So, the general idea now is to be doing something as often as I can. Not completely sure what 'something' is, but maybe if I can make my brain think of other things then my mood will improve. Not a brilliant theory, I know. This morning (yes it was morning and I was vertical) I've been cleaning, and this afternoon I've been finishing off some rings I started the other day. The women's support group that my mental health worker takes me to on a Thurs is concluding this week and I thought I'd make a ring for each of them. They're not bad, I'll try and do a photo...
They're a bit sparkly too, because it's Christmas, but you can't really see that in the photo. As always, I'm not happy with the results. The two at the back I made freehand ages ago, and they're smaller. The ones I've just finished are made using a metal cutting die and they're bigger, too big I think. I guess some people would like them big, different tastes. Well, they are what they are.
That's a phrase I've learnt from the ch, 'it is what it is'. It's all part of learning what I am able to change and accepting that it's no good becoming anxious over something I can't change. It's good, but I admit I still worry. Like these rings. I've used up all the blanks I had, so cannot make more. I know the ladies will appreciate that I wanted to make them all something, but I guess I feel judged and found wanting. In other words, they are not good enough and I've made something second rate. The key thing here is that I've already made that decision and they haven't even seen them yet. Crazy I know, I can't help it, but at least I know I'm doing it. That's a step forward.
I just want to tell you something else. Tomorrow I will go for an ultrasound scan, it's to check they have been able to remove all the cancerous nasties last year. I had a total abdominal hysterectomy at the end of last year, and along with benign cysts and suchlike they found a cancerous mass on my right ovary. The lovely gynae lady said it seemed to be all contained when they removed it, and all was well. I've had a couple of check-ups this year, and this one was to be the last. Before she examined me she said she was going to be happy to discharge me. Then after the examination she decided I needed a scan to check.

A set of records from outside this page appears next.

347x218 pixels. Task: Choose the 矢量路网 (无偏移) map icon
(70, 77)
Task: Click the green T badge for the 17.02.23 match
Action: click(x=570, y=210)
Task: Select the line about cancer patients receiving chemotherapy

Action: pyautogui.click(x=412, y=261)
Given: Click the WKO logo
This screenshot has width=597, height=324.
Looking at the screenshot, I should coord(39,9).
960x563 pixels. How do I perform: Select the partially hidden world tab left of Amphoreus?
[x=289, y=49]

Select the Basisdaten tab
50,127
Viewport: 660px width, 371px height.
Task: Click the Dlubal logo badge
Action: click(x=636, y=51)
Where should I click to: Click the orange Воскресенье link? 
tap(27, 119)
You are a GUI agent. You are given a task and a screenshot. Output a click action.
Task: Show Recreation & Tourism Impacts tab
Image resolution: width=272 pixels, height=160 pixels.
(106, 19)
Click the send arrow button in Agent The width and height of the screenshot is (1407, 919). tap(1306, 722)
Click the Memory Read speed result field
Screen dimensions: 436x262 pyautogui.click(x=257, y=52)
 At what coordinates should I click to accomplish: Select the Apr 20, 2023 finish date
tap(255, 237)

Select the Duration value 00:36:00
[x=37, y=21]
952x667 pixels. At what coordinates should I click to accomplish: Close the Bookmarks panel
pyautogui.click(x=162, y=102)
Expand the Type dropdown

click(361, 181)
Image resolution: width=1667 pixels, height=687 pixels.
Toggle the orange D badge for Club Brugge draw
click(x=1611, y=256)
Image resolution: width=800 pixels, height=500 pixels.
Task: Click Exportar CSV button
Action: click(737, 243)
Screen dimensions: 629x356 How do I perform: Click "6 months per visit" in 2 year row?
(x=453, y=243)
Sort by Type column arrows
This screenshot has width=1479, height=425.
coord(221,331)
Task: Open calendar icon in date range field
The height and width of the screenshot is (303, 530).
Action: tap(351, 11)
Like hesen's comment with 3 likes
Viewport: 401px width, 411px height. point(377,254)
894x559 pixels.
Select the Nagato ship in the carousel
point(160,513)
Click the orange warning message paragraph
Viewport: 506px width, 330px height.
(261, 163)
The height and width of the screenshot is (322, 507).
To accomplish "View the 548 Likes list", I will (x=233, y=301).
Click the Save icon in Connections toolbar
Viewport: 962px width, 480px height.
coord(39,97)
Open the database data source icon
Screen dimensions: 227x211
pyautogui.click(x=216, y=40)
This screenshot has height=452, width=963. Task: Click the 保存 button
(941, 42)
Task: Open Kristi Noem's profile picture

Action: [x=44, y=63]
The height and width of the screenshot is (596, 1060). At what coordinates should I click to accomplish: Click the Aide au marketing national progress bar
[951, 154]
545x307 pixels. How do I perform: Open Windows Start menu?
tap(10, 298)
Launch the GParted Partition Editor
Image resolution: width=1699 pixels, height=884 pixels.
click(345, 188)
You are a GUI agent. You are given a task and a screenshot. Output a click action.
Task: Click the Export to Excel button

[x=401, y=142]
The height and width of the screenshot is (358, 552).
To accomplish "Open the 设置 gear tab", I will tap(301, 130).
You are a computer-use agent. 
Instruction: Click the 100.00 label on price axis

To someone with depression and anxiety this is something similar to lighting the blue touchpaper! I'm trying not to think about it. I don't know why, because that never works. The ch must have sussed that I'm worried about it, he's taking tomorrow off to be able to come with me. There won't be any info tomorrow though, the results won't be available for about a week. So, this is whirling around in my brain currently. Along with the whole Christmas thing and the stresses attached to that. I am having frequent thoughts of running away and hiding under the duvet, but instead and trying the 'keep busy' thing instead. Cross your fingers for me, will you? I need some luck.